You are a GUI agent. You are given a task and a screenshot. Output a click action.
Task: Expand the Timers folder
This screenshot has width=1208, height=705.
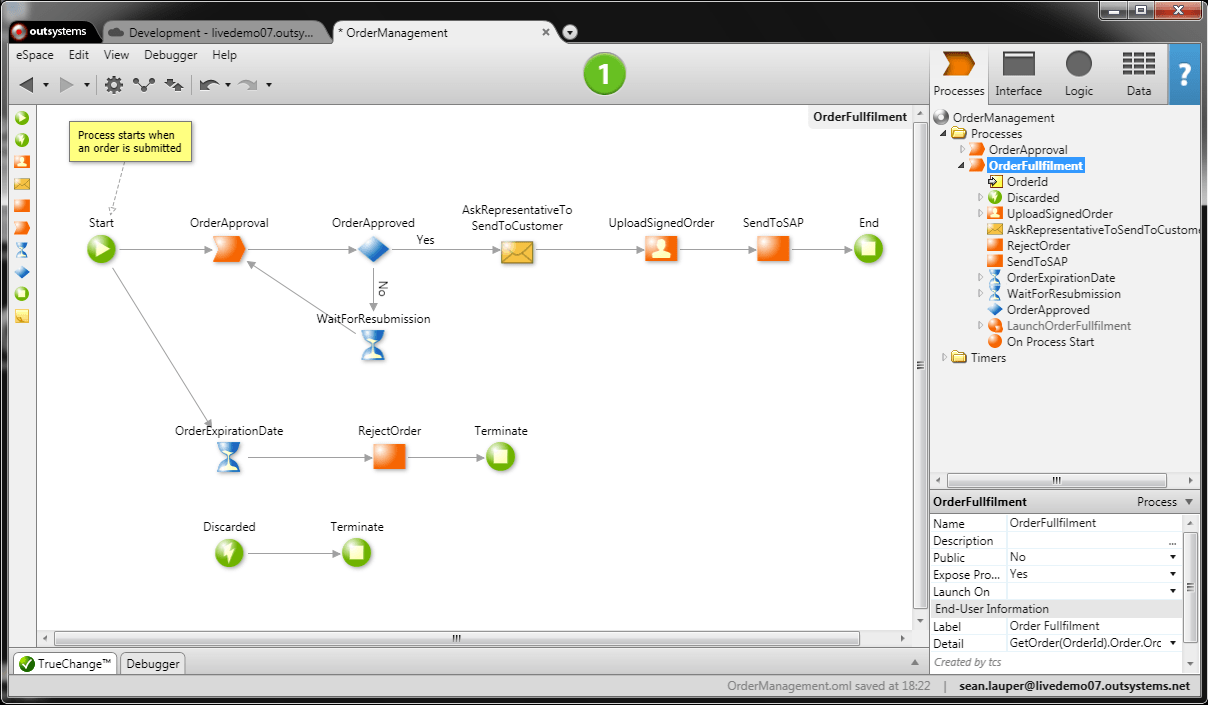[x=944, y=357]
* * *
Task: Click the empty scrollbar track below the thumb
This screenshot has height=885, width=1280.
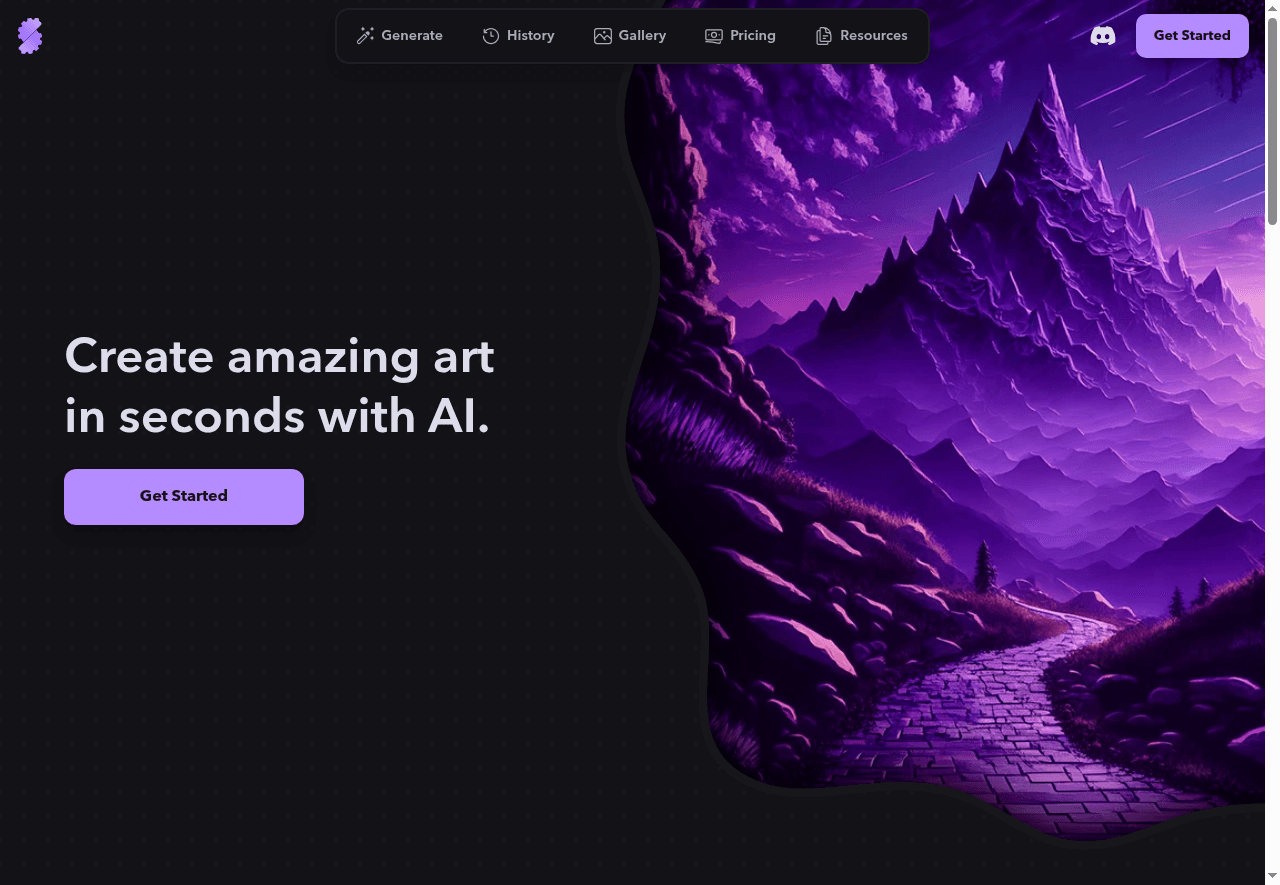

- _YOUR GOAL_
Among the entries above, the line containing "Task: Click the", the line containing "This screenshot has height=885, width=1280.", and all lines between them are to be restated word for word; nothing else belongs in the reply.

- _RESPONSE_
Task: Click the empty scrollbar track below the thumb
This screenshot has height=885, width=1280.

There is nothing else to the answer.